Blog da Guaranita

Um nome para ficar de olho: Fernando Cozendey

20 de julho de 2017

Há quem diga que moda é estilo e atitude. Mas para o estilista carioca Fernando Cozendey, de 27 anos, ela vai além, “tem a ver com política, com o nosso direito de ir e vir e de ser quem se é”, diz ele. Não à toa seu trabalho é conhecido pela ousadia estética, pela quebra de barreiras no uso dos materiais e pela alegria presente em cada modelo. “Moda é expressão de uma época.”

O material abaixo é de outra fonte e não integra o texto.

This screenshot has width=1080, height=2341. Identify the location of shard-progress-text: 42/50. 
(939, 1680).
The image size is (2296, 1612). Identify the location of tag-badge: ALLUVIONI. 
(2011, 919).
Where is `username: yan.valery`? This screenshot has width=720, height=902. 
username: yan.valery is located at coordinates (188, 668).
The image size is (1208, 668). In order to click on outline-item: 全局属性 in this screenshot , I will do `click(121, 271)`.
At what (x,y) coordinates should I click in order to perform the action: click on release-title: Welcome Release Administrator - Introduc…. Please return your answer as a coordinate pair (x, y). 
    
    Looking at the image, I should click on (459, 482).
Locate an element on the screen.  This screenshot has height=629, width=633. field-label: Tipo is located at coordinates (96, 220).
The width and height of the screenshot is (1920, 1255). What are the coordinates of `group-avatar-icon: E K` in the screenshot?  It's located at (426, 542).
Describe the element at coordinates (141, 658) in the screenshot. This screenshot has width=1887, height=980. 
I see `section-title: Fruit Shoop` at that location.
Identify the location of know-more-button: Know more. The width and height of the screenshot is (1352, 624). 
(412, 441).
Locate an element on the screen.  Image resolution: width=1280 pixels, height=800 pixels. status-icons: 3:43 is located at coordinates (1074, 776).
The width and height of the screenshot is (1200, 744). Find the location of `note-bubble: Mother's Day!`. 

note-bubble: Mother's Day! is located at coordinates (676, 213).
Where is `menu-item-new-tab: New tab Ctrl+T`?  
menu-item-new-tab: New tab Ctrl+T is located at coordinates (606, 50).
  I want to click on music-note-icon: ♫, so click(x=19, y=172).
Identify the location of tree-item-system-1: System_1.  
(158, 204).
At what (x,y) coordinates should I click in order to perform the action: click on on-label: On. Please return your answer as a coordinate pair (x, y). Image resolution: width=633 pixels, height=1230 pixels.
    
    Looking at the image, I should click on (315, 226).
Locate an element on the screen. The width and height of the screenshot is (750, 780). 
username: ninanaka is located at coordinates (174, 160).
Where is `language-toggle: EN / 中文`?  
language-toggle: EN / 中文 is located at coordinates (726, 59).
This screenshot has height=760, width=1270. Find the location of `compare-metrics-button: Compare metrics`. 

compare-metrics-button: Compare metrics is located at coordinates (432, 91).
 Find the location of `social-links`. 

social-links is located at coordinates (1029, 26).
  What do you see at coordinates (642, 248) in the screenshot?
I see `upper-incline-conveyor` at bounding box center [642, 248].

Formado em Design de Moda pelo Senai/Cetiqt ele despontou nesse universo em 2009, ao ficar em terceiro lugar no concurso Lycra Future Designers. Mas queria mais. Por que não a primeira posição? O inconformismo acabou se transformando em motor para criar e redefinir as possibilidades do tecido que por muito tempo serviu de base para seus trabalhos.

 

 


Reprodução Fernando Cozendey
Algumas das criações de Fernando Cozendey nos últimos anos. Ousadia e diversão garantidas

 

De 2011 a 2016 foram nada menos do que onze coleções desfiladas na Casa dos Criadores, todas tendo a Lycra como base. O exercício de criatividade tirou o tecido do lugar-comum para utilizá-lo em peças surpreendentes e coloridas que foram parar na TV, com a apresentadora Fernanda Lima, e nos palcos de Anitta, Preta Gil e Gabi Amarantos.

“Meu processo é sempre muito complexo. Assim que apresento uma coleção já começo a pensar o que virá em seguida. Aparecem diversos caminhos – temas – na minha cabeça, que ao longo dos meses vão mudando drasticamente. É estranho, como se vivesse para fazer minhas coleções – tudo gira em torno delas. Mas tem sempre muito a ver com o momento em que me encontro”, explica o estilista.

 


Reprodução Fernando Cozendey
Em 2015, antes de trocar a Lycra pelo jeans, Fernando Cozendey já flertou com o tecido, criando estampas de brim no material elástico

 

Usando modelagens complexas, estruturas da alfaiataria e mescla de tecidos, Cozendey costuma brincar com o tridimensional em maiôs, collants, camisas, calças e macacões que fogem do habitual. Premissas que neste ano também levou para o jeans, tecido surpreendentemente adotado como protagonista nas duas últimas coleções. Resultado de uma bem-vinda união entre a necessidade de respirar e experimentar novas matérias-primas e o desafio lançado pela fabricante com quem fez parceria.

“Tive que expandir minhas técnicas de modelagem e costura e isso foi muito enriquecedor para provar para mim mesmo que sei fazer além Lycra. Mas confesso que ela ainda é meu material preferido”, diz ele, dando pistas do que pode vir pela frente. “Tenho muito respeito por esse material pois nasci com ele”, completa.

 


Reprodução Vogue
A coleção verão 2018 deixou pela primeira vez a Lycra de lado para trabalhar com jeans

 

Monocromática, a coleção verão 2018, não à toa batizada "Ar", abusou de diferentes estonagens e lavagens no jeans, que também deu origem a uma linha de acessórios com viseiras, bolsas e pochetes. Iniciativa que curiosamente veio após a criação de uma bolsa pra lá de divertida para a Melissa, durante o Carnaval deste ano, a Teta (é claro que um body estampado nada convencional também fazia parte da parceria.)

 


Reprodução Melissa
Coleção feita para Melissa, com bolsa a Teta e o collant de vaquinha

 

Com um ateliê em Botafogo, no Rio, ele vende suas peças apenas com hora marcada ou em bazares esporádicos em locais diversos. É preciso ficar atento às redes sociais. “Gosto muito do contato direto com meus clientes e creio que esse é o futuro desse mercado. Gosto de ver a reação das pessoas ao vestirem minhas peças.”